Literature DB >> 29229899

Phenotypic Variation in Patients with Homozygous c.1678G>T Mutation in EVC Gene: Report of Two Mexican Families with Ellis-van Creveld Syndrome.

Marisol Ibarra-Ramirez1, Luis Daniel Campos-Acevedo1, Jose Lugo-Trampe1, Laura E Martínez-Garza1, Víctor Martinez-Glez2,3, María Valencia-Benitez3,4, Pablo Lapunzina2,3, Víctor Ruiz-Peréz3,4.   

Abstract

BACKGROUND Ellis-van Creveld syndrome is an autosomal recessive chondro-ectodermal dysplasia characterized by disproportionate short stature, limb shortening, narrow chest, postaxial polydactyly and dysplastic nails and teeth. In addition, 60% of cases present congenital heart defects. Ellis-van Creveld syndrome is predominantly caused by mutations in the EVC or EVC2 (4p16) genes, with only a few cases caused by mutations in WDR35.  CASE REPORT Here, we report on two Mexican families with patients diagnosed with Ellis-van Creveld syndrome.
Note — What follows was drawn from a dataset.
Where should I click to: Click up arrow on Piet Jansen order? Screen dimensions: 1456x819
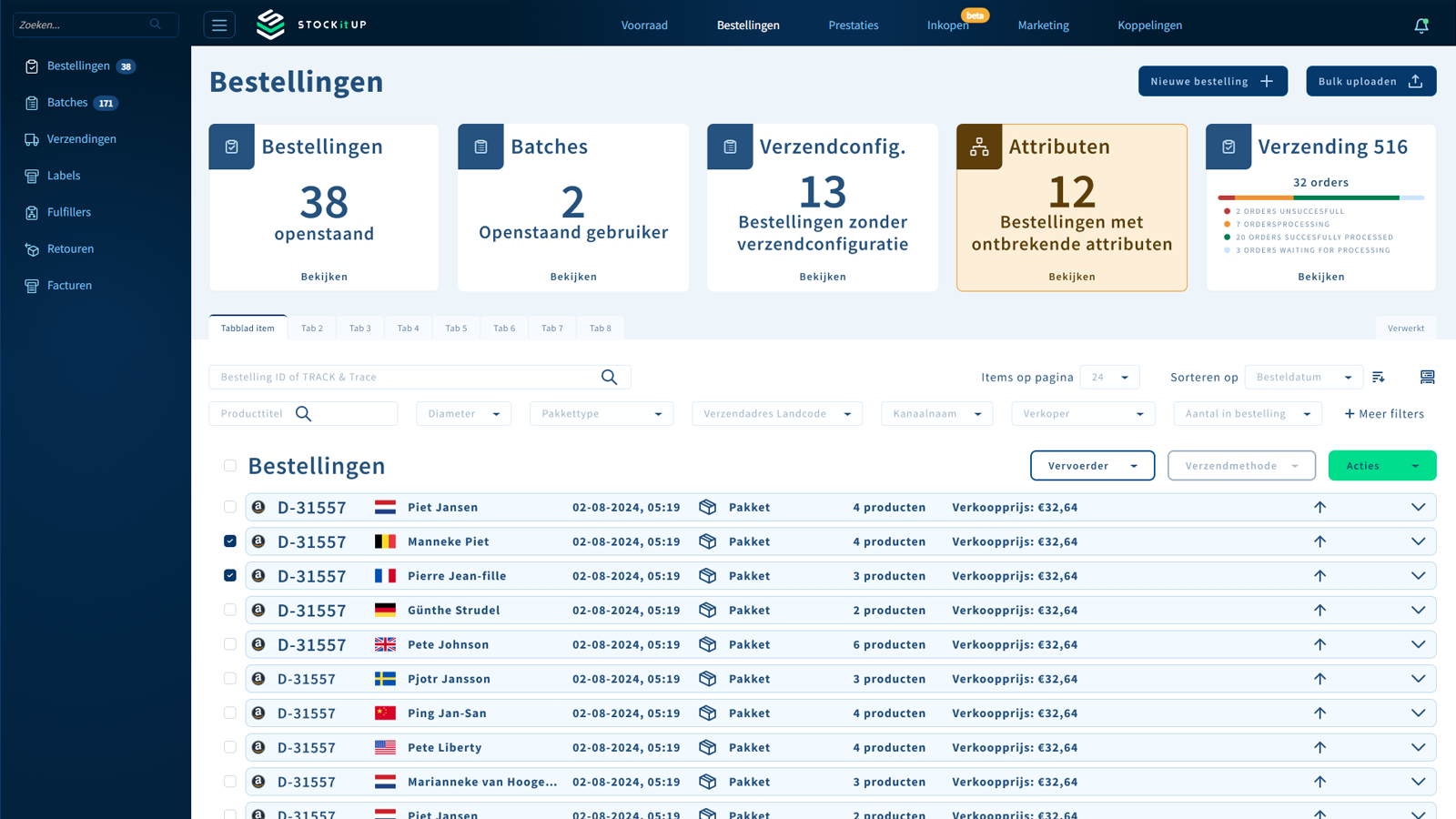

Family 1 includes four patients: three females of 15, 18, and 23 years of age and a 7-year old male. Family 2 has only one affected newborn male. All patients exhibited multiple features including hypodontia, dysplastic teeth, extra frenula, mild short stature, distal limb shortening, postaxial polydactyly of hands and feet, nail dystrophy, and knee joint abnormalities. Only two patients had an atrial septal defect. In all cases, molecular analysis by Sanger sequencing identified the same homozygous mutation in exon 12 of EVC, c.1678G>T, which leads to a premature stop codon.  CONCLUSIONS The mutation c.1678G>T has been previously reported in another Mexican patient and it appears to be a recurrent mutation in Mexico which could represent a founder mutation. The large number of patients in this case allows the clinical variability and spectrum of manifestations present in individuals with Ellis-van Creveld syndrome even if they carry the same homozygous mutation in a same family.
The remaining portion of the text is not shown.